Joseph McCarthy, un nom qui a fait trembler de nombreux Américains durant les années 50 aux États-Unis du fait de ce sénateur républicain.
En pleine guerre froide, la psychose et la paranoïa sont légion aux pays de l’oncle Sam. L’anticommunisme est à son paroxysme et McCarthy souhaite éradiquer des complots présents au sein du pouvoir fédéral.
Le but est simple : traquer les « agents communistes » dans le pays.
Le sénateur du Wisconsin voit sa popularité progresser, grâce à l’appui de patriotes manipulés, et souhaite élargir son cercle d’action.
Par conséquent, l’attaque se porte aussi sur les comportements « subversifs », notion assez large qui permettra au total près de 30 000 enquêtes.
Vestiges des pratiques de Vichy, les informateurs et dénonciations sont les bienvenus pour neutraliser les collaborateurs « rouges ».

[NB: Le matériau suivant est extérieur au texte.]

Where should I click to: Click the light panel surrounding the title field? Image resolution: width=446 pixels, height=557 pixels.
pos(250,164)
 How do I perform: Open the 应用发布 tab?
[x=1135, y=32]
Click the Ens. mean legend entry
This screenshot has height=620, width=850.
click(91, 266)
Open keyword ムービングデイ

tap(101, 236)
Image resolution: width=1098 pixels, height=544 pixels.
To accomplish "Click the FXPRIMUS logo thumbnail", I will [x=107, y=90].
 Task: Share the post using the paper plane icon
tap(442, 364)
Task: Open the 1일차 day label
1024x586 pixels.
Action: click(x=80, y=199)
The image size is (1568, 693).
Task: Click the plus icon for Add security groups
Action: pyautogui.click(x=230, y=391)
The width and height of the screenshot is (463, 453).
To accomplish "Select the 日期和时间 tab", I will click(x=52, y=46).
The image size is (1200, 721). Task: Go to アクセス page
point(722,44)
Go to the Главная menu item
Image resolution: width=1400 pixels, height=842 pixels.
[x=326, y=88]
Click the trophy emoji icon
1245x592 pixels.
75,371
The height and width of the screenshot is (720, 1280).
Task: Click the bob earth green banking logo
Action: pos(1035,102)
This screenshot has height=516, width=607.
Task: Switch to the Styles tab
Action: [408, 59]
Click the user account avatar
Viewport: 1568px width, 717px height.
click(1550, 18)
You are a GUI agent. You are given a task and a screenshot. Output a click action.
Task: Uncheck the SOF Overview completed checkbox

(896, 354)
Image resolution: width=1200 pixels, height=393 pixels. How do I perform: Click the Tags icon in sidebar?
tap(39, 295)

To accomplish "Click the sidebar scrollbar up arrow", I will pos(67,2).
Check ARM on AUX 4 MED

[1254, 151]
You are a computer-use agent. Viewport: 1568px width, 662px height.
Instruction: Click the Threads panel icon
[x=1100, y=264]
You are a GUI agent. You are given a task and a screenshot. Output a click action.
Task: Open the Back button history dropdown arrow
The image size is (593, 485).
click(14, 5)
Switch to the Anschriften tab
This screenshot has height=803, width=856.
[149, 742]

En 1952, Eisenhower sera élu à la Présidence et McCarthy aura joué un rôle prépondérant. Mais Joseph ne s’arrête plus, il sombre de plus en plus dans l’alcoolisme sans pour autant avoir les mêmes talents que Gainsbourg !
1954 sera l’année de trop, totalement empli de folie il accusa et s’acharnera sur des membres de l’armée américaine. Le procès le discréditera aux yeux des citoyens et ce politicien sera radié du sénat.
Cet épisode le poussera encore vers son amour de la boisson et trois ans plus tard McCarthy mourra du fait de son abus.
Cette pratique nommée « Chasse aux sorcières » reste encore aujourd’hui un moyen de dénoncer les attaques aveugles et sans fondement.
Plusieurs célébrités seront victimes de cet acharnement. En premier lieu Albert Einstein ou un certain Charles Spencer Chaplin, mieux connu sous le nom de Charlie Chaplin qui fuira en Europe.